A advogada constitucionalista Marilisa D’Amico, professora da Universidade de Milão, concorda que crianças devam permanecer com o casal que recebeu os embriões.
“Do ponto de vista jurídico a situação é clara: a mãe é aquela que dará à luz. Infelizmente, permanece o drama do casal que teve os próprios embriões transferidos a uma outra mulher. Pelo bem das crianças, seria melhor que eles renunciassem aos bebês”, disse à BBC Brasil.
‘Trauma’
Para a psicóloga Anna Oliveiro Ferraris, da Universidade La Sapienza de Roma, trata-se de uma situação extrema e de grande dificuldade.
“Se a família que não recebeu os embriões aceitasse a situação, as crianças não teriam dificuldade em afeiçoarem-se aos pais que as criam, assim como no caso de filhos adotados, pois os laços afetivos são mais fortes que as relações de sangue. Mas com a disputa entre os casais, surgem grandes problemas”, disse à BBC Brasil.

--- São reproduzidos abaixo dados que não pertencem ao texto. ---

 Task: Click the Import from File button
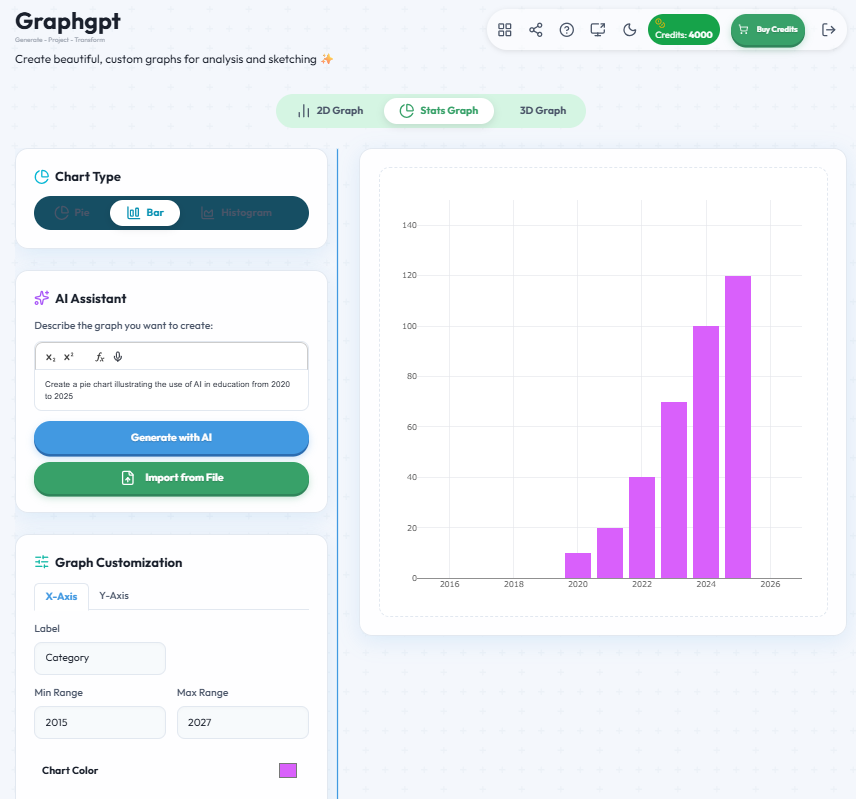click(171, 479)
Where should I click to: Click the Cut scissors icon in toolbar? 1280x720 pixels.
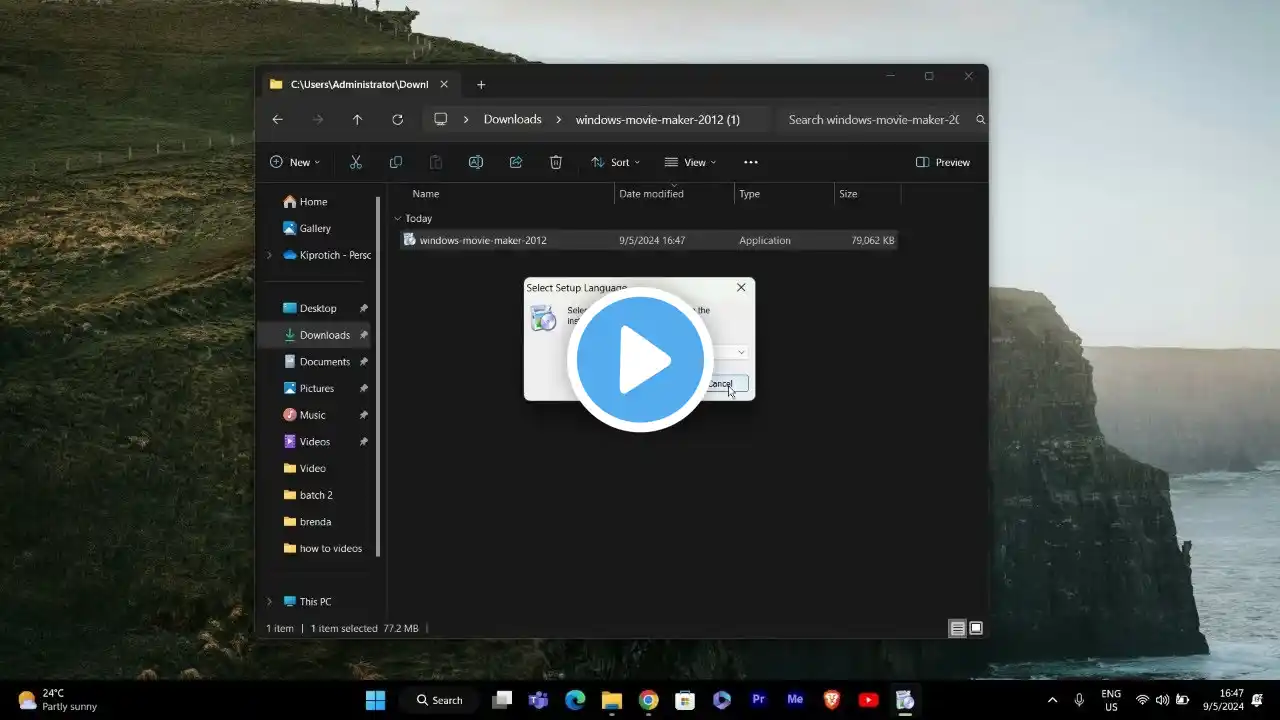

“Do ponto de vista da mãe gestacional, entregar os bebês após o nascimento significaria um trauma enorme. Criar uma criança no próprio útero por nove meses não é uma experiência indiferente, inclusive para o feto, pois o fato de crescer em um útero ou em outro acarreta inclusive diferenças físicas”, afirmou.
Mas na opinião da especialista, se o objetivo principal é a saúde psicológica das crianças, a solução menos traumática seria que elas crescessem com os pais biológicos.
“Seria mais fácil para as crianças entenderem o fato de terem estado na barriga de uma outra mulher e, ao momento do nascimento, terem voltado aos pais naturais. Ao contrário, a ideia de serem filhos de uma família devido a um erro, de terem crescido em uma casa por causa uma troca irreversível, é mais difícil de ser aceita”, explicou.
“Além disso, as crianças teriam o mesmo patrimônio genético dos pais, as mesmas características físicas, o que evitaria a curiosidade em saber como são a mãe e o pai naturais”, disse a psicóloga.